2040
2021
with

Chad Elias

Associate Professor of Art History, Dartmouth College

2040— [ONLINE] Energy politics and museum practices

Art historian Chad Elias discusses the artists' responses to the coronavirus and climate crises, and to the resource consumption of art museums. Presented as part of the Convergence Series, a Hopkins Center initiative bridging arts and sciences to advance arts-integrative research and address urgent environmental and social challenges.

Film Synopsis

Concerned about his young daughter's future, filmmaker Damon Gameau travels the world to meet innovators and changemakers finding new approaches and solutions to climate change.

Award-winning director Damon Gameau (That Sugar Film) embarks on a journey to explore what the future could look like by the year 2040 if we simply embraced the best solutions already available to us to improve our planet and shifted them rapidly into the mainstream.

Structured as a visual letter to his 4-year-old daughter, Damon blends traditional documentary with dramatized sequences and high-end visual effects to create a vision board of how these solutions could regenerate the world for future generations.

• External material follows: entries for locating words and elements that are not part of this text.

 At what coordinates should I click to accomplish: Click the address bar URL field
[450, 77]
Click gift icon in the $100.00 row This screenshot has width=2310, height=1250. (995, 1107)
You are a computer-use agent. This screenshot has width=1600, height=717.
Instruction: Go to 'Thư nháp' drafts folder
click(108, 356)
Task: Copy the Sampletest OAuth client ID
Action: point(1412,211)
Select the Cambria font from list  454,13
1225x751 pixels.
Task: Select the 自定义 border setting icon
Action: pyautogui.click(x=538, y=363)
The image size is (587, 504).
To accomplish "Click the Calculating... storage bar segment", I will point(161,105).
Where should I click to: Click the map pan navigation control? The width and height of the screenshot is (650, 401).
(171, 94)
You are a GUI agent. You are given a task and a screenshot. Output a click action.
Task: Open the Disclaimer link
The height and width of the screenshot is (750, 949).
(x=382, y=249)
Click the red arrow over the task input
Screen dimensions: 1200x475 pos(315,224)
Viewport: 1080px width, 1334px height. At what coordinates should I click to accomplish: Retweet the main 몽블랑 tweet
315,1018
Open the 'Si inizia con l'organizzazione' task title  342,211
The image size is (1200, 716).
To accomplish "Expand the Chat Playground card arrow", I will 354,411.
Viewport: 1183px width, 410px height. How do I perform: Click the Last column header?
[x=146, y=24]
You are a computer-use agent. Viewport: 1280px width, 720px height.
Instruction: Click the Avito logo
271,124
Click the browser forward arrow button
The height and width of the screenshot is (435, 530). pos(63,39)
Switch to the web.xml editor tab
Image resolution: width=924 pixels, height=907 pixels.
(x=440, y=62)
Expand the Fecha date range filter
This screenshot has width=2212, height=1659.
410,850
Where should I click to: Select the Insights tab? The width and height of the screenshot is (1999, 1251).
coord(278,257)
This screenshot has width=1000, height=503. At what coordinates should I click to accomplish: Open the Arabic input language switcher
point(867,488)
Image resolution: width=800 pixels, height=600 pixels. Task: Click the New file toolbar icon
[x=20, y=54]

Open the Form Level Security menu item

Banner image courtesy of Together Films

About the Speaker

Chad Elias's first book, Posthumous Images: Contemporary Art and Memory Politics in Post-Civil War Lebanon, was published by Duke University Press in 2018. Reviews of Posthumous Images have appeared in Arab Studies Quarterly, Art Journal, Art Papers, the Journal of Arabic Literature, Object and Third Text. In collaboration with the Hood Museum, Dr. Elias organized a multidisciplinary symposium which explored questions relating to resource extraction, carbon imaginaries, species extinction, and evocations of the deep past and worlds-to-come in contemporary art. A third research project in progress analyzes how contemporary artists critically engage with AI, machine vision, virtual reality, and 3D printing as rapidly evolving forms that are marked by indeterminancies. It argues that these technologies serve to unsettle identity formations that span ontological boundaries (i.e. between human and nonhuman actants) and established hierarchies that are encoded across racial and gender lines.